# Challenge 160 Task #2 - Steps to recovering the Equilibrium in your lists

## Task #2 - Equilibrium Index

### Description

Original Description

You are give an array of integers, @n.

Write a script to find out the `Equilibrium Index` of the given array, if found.

For an array A consisting n elements, index i is an equilibrium index if the sum of elements of subarray A[0…i-1] is equal to the sum of elements of subarray A[i+1…n-1].

Example 1:

``````Input: @n = (1, 3, 5, 7, 9)
Output: 3``````

Example 2:

``````Input: @n = (1, 2, 3, 4, 5)
Output: -1 as no Equilibrium Index found.``````

Example 3:

``````Input: @n = (2, 4, 2)
Output: 1``````

### Solution

Full Source

Phrased a little differently, an equilibrium index is an index, where the sum of all elements left to it is equal to the sum of all elements to the right of it.

With negative numbers and zero being allowed in a list, there might be more than one Equilibrium Index. `1 0 0 1` for example with index `1` and `2` being equilibrium indices, or `0 0 0 0` with all indices being possible candidates. I wrote a solution that will find the first equilibrium index, if there is one.

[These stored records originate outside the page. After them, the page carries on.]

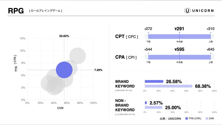Click the CPA upper limit arrow at ¥645

pos(211,53)
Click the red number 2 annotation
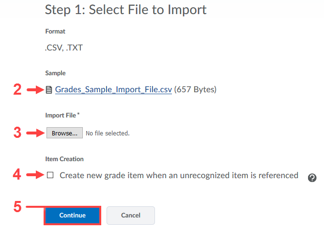324x233 pixels. (17, 90)
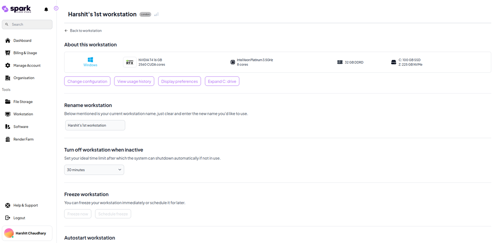
Task: Click the View usage history button
Action: click(134, 81)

``````sub equilibrium_index(@xs) {
for my \$i ( 0 .. \$#xs  ) {
my \$lower = sum0( @xs[ 0 .. \$i - 1 ] );
my \$upper = sum0( @xs[ \$i + 1 .. \$#xs ] );
return \$i if \$lower == \$upper;
}

return -1;
}``````

The solution walks all indices in order and returns the first where the sum of the left and right subarrays is equal. I’m using `sum0` from `List::Util` to prevent warnings about uninitialized values that would pop up at the beginning and at the end of the list if I were to use `sum`.